By NEMS Daily Journal

Comfort, comfort my people, says your God.
Speak tenderly to Jerusalem, and proclaim to her that her hard service has been completed, that her sin has been paid for, that she has received from the LORD’s hand double for all her sins.
A voice of one calling:
“In the wilderness prepare the way for the LORD;
make straight in the desert a highway for our God.
Every valley shall be raised up, every mountain and hill made low;
the rough ground shall become level, the rugged places a plain.
And the glory of the LORD will be revealed, and all people will see it together.
For the mouth of the LORD has spoken.”
– Isaiah 40:3-5
Tomorrow begins Advent, the season of anticipation. We must remember that what 21st Century westerners call “the Christmas story” began millennia ago in an often harsh part of the globe.

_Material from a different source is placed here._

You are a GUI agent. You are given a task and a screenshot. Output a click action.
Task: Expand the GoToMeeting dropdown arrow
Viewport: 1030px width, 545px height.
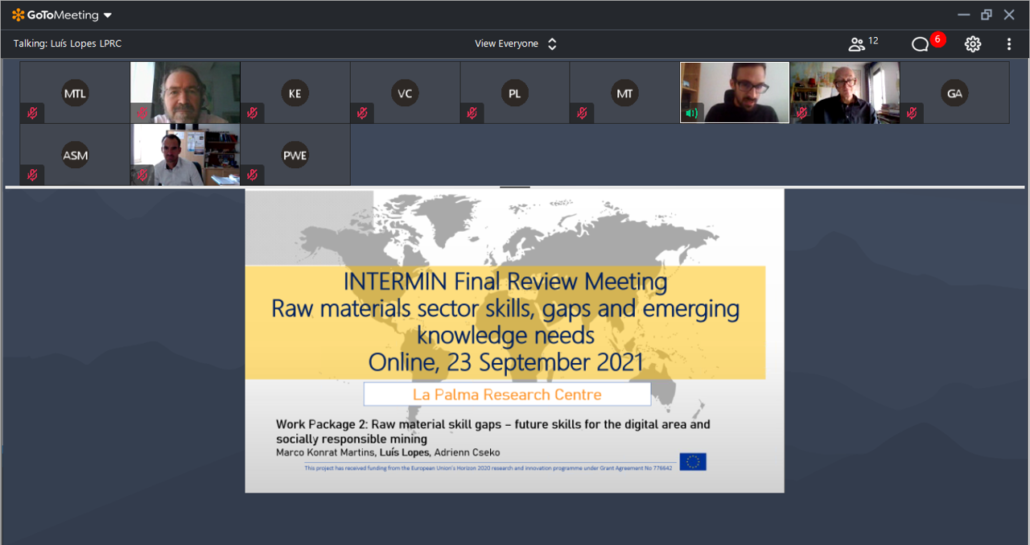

God called Israel to be his chosen people and made immutable promises. As we do, though, the nation often rebelled against God and repeatedly experienced war, famine, epidemic and exile as punishment.
Yet with every judgment, God reiterated his absolute will to redeem that people as his own.

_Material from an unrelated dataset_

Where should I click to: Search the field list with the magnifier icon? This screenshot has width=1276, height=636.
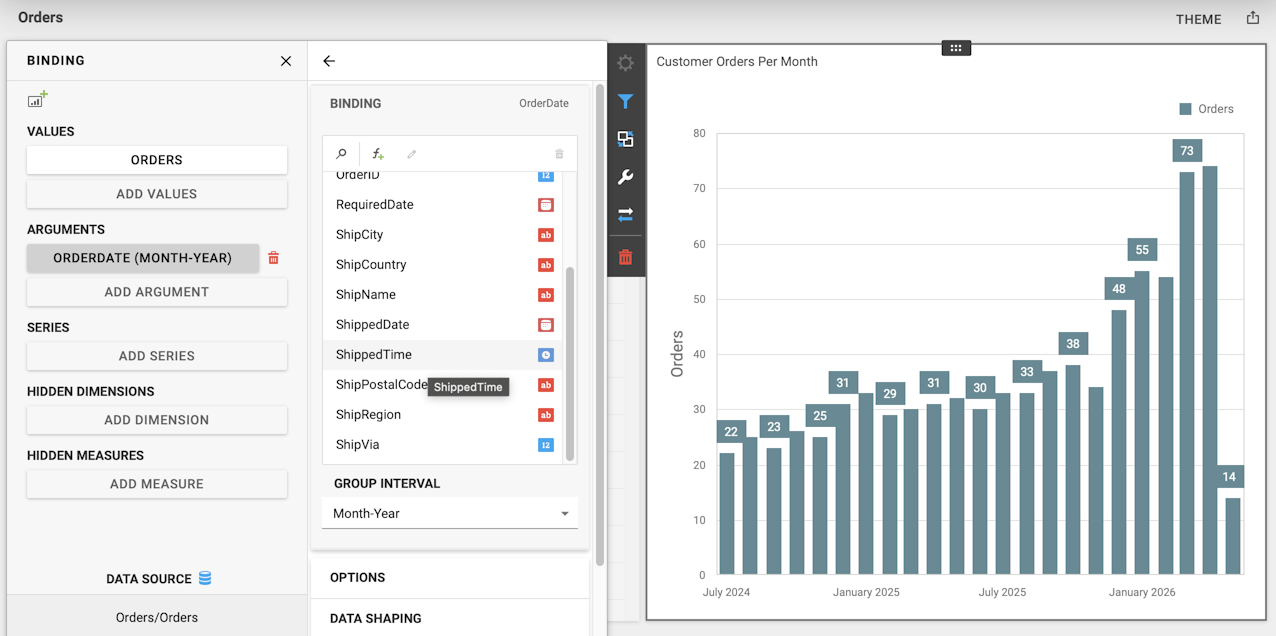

America’s misfortunes of late are but a tiny taste of the bitterness that Israel had to swallow, but war, fiscal fragility, short-fused dictators and terrorists and deep polarization of Americans should be reason enough for us to long for a better world.
Not just for a more peaceful time, but for peace itself.
Not just for more prosperity, but for true abundance.
Not just for a safer world and a cleaner environment, but for “a new heaven and a new earth,” when God dwells with men.
Advent observance can be a way for us to focus on this anticipation of deliverance, of redemption, of the time when God will set us and his creation aright again.
Whether the observance is daily Mass or simple nightly rituals in the home, observance of Advent compels us to carve out time for contemplation and quiet celebration in the hecticness that the season can impose.
Its candle lighting on some of the year’s longest nights reminds us that God’s promises were evident even during Israel’s worst trials.
Its prayers reinforce that God is ever eager to answer the praise and pleas of his people.
Its songs help us not to look at the world with its terrors and temptations but to the Deliverer who was and is promised.
“More than any other activity, Advent can restore Jesus to the center of the Christmas celebration, because on each Advent day the birth of Jesus is read, sung and talked about,” wrote Letitia Suk years ago in “Focus on the Family.”
We would add that Advent can reorient us to what Christianity teaches is the ultimate redemption of humanity: “Even so, come, Lord Jesus.”